[Date Prev][Date Next][Thread Prev][Thread Next][Date Index][Thread Index]

[Condor-users] Rescue DAG and clusters



The documentation for DAGman says:

"The failure of a single job within a cluster of multiple jobs (within a
single node) causes the entire cluster of jobs to fail. Any other jobs
within the failed cluster of jobs are immediately removed."

A simple test confirms this to be the case:

==> A.submit <==
cmd = /bin/sleep
args = 20
queue 10

==> B.submit <==
cmd = /bin/sleep
args = 30
queue 10

==> test.dag <==
JOB A A.submit
JOB B B.submit
PARENT A CHILD B

Killing any one of the 'sleep' condor_exec processes causes the others to be
killed, and a restart of the dag causes all the processes in that cluster to
be restarted from scratch.

So suppose job A and job B are doing useful work (e.g. a cluster processing
N files in parallel), and I need all the job A's to complete before the job
B's to start, but I want to retry individual failed jobs from A or B. 
What's the best way to do this?

As far as I can see, I need to write out an explicit set of nodes and the
dependencies between them.

# A.submit
...
queue 1

# B.submit
...
queue 1

# A.dag
JOB A0 A.submit
VARS A0 runnumber="0"
JOB A1 A.submit
VARS A1 runnumber="1"
...
JOB A9 A.submit
VARS A9 runnumber="9"

# B.dag
JOB B0 B.submit
VARS B0 runnumber="0"
JOB B1 B.submit
VARS B1 runnumber="1"
...
JOB B9 B.submit
VARS B9 runnumber="9"

# test2.dag
SUBDAG EXTERNAL A A.dag
SUBDAG EXTERNAL B B.dag
PARENT A CHILD B

I've tested this and it works - but I have had to enumerate all 20 jobs
explicitly, instead of just having 2 clusters of 10 jobs.  Is there any neat
way to avoid this, similar to the "queue N" parameter in a cluster?

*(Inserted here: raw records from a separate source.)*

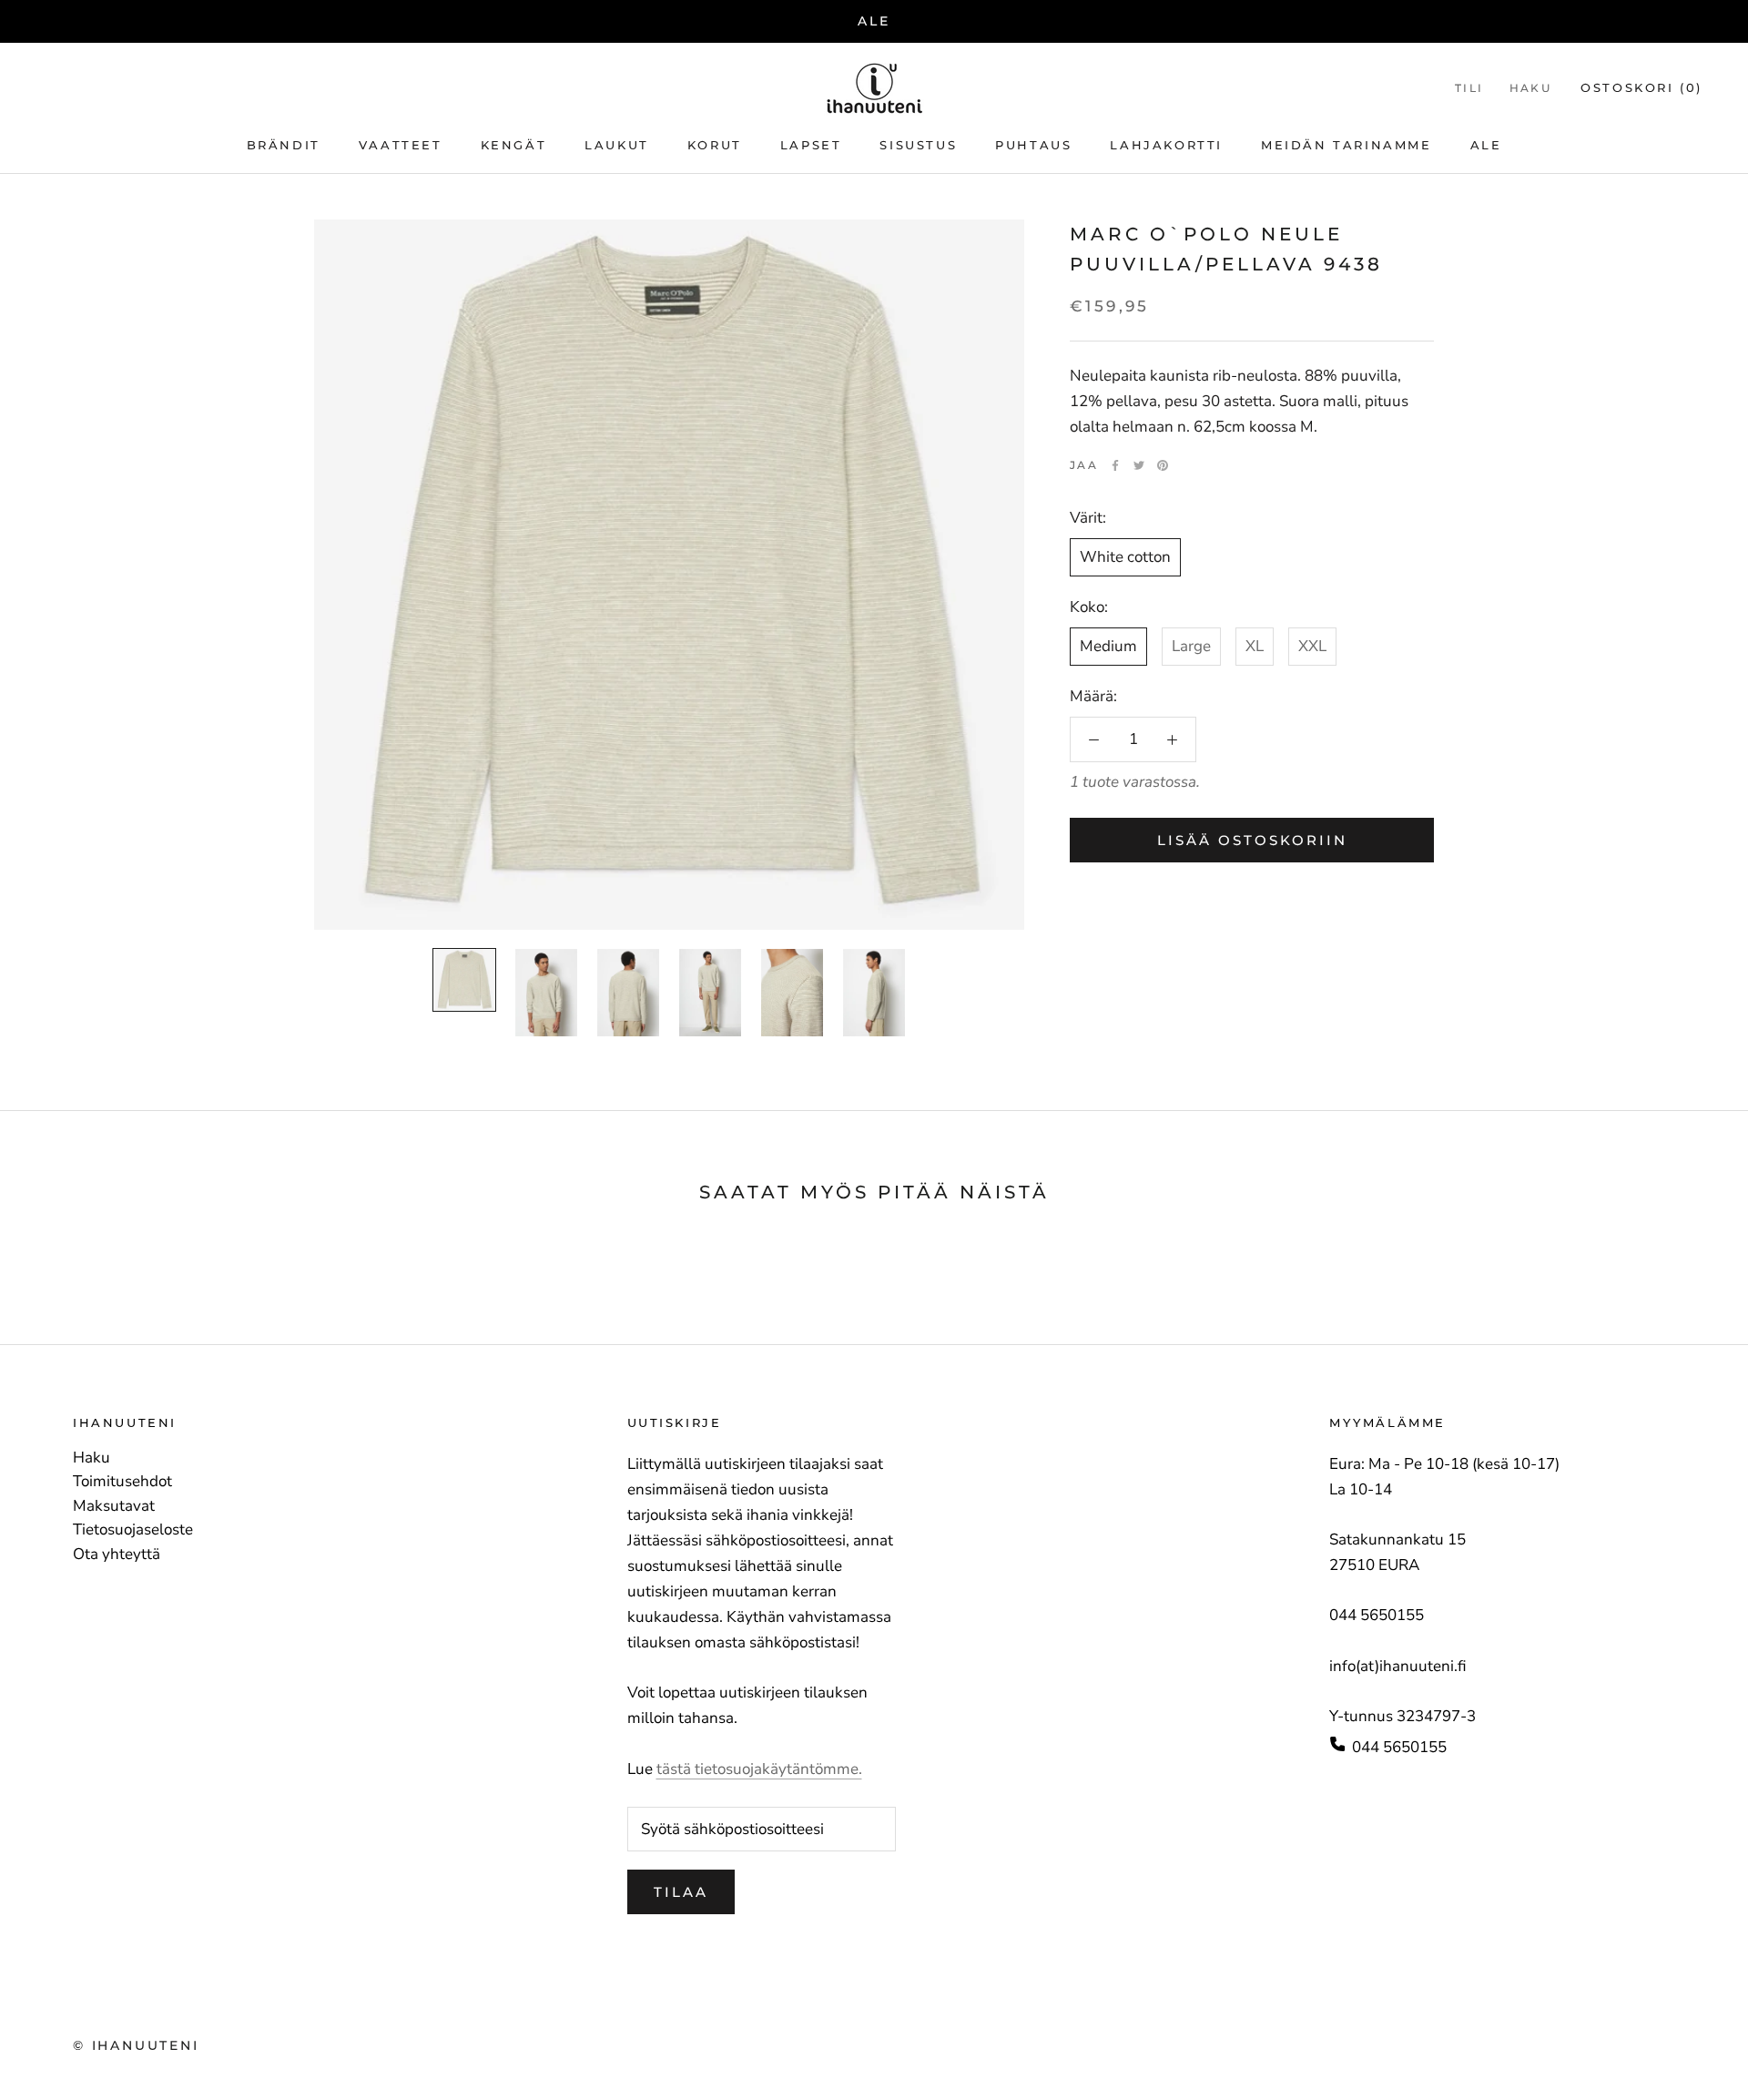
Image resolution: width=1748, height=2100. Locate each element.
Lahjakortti (1166, 145)
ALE (873, 21)
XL (1254, 646)
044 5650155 (1399, 1747)
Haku (1530, 88)
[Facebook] (1115, 465)
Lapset (811, 145)
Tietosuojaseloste (133, 1530)
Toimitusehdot (122, 1481)
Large (1191, 646)
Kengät (514, 145)
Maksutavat (114, 1506)
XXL (1312, 646)
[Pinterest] (1162, 465)
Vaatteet (400, 145)
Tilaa (681, 1892)
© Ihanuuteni (136, 2045)
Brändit (283, 145)
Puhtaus (1033, 145)
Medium (1108, 646)
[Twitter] (1138, 465)
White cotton (1125, 556)
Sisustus (918, 145)
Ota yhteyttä (116, 1554)
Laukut (616, 145)
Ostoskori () (1641, 87)
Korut (714, 145)
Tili (1469, 88)
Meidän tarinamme (1346, 145)
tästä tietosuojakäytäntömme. (759, 1768)
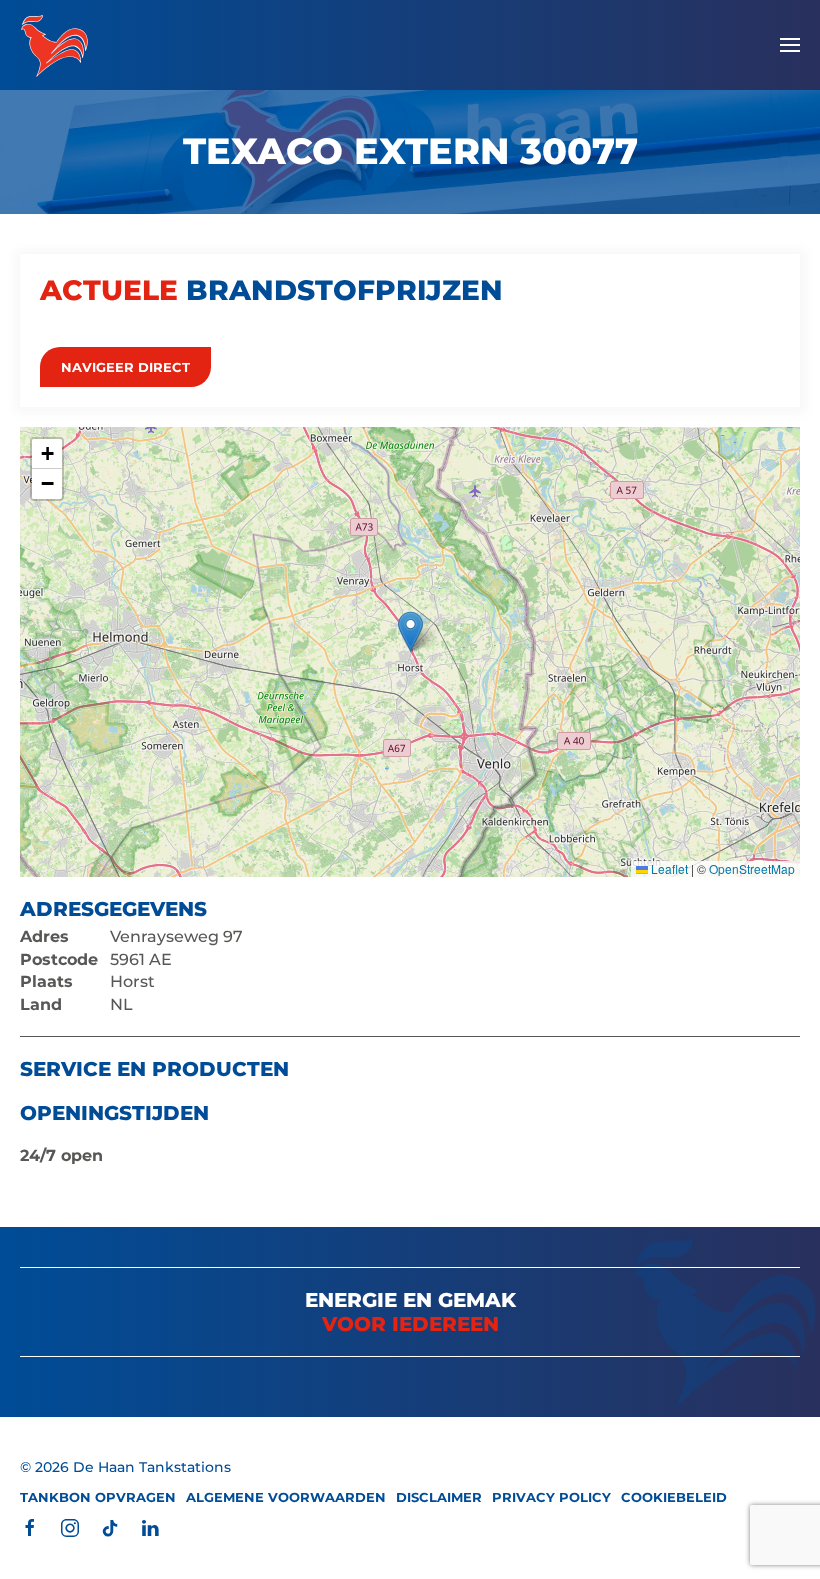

Also, it's a bit slow to start. The first condor_dagman sits around for
about 10-15 seconds, and then starts the inner condor_dagman.  That also
sits around for 10-15 seconds, before it starts submitting the 'A' jobs. 
When those have completed, it takes a while to spawn the second inner
condor_dagman, and then some more time before the 'B' jobs.

Replacing "SUBDAG EXTERNAL" with "SPLICE" seems to help by getting rid of
the second layer of condor_dagman.

Is there any other parameter I can tweak to speed up the launching of jobs?

Thanks,

Brian.